Your goal:
Repeat all of the records word for word, but skip any picture.
** Opening Extracted records block **
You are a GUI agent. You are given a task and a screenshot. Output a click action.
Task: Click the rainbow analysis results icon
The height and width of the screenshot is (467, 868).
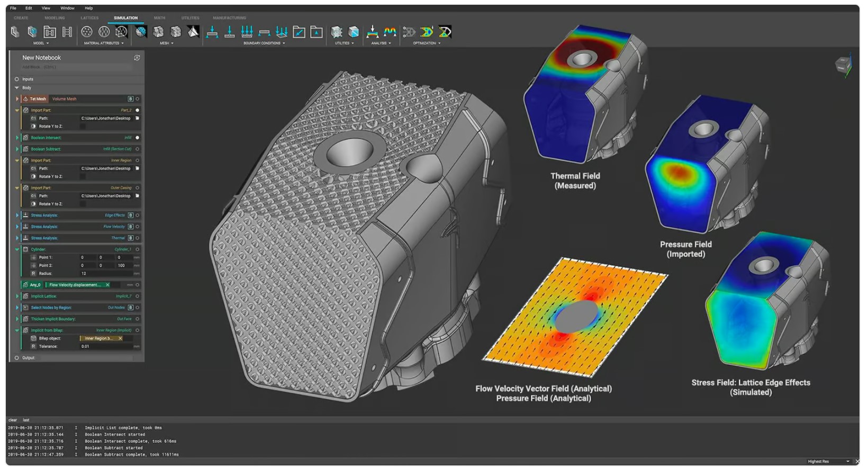[x=390, y=32]
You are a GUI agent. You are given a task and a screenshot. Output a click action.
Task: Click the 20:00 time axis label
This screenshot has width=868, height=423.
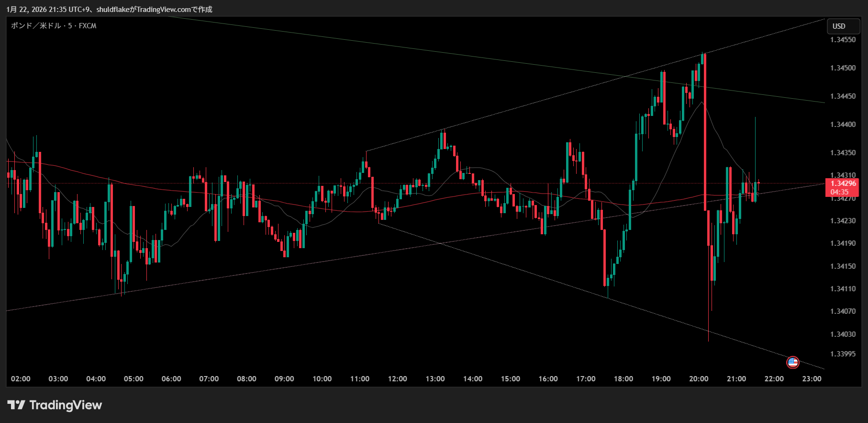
** Closing Extracted records block **
Written answer:
You are a GUI agent. You are given a task and a screenshot. Output a click action.
Task: Click the rainbow analysis results icon
The height and width of the screenshot is (467, 868).
[x=390, y=32]
You are a GUI agent. You are given a task and a screenshot. Output a click action.
Task: Click the 20:00 time axis label
This screenshot has width=868, height=423.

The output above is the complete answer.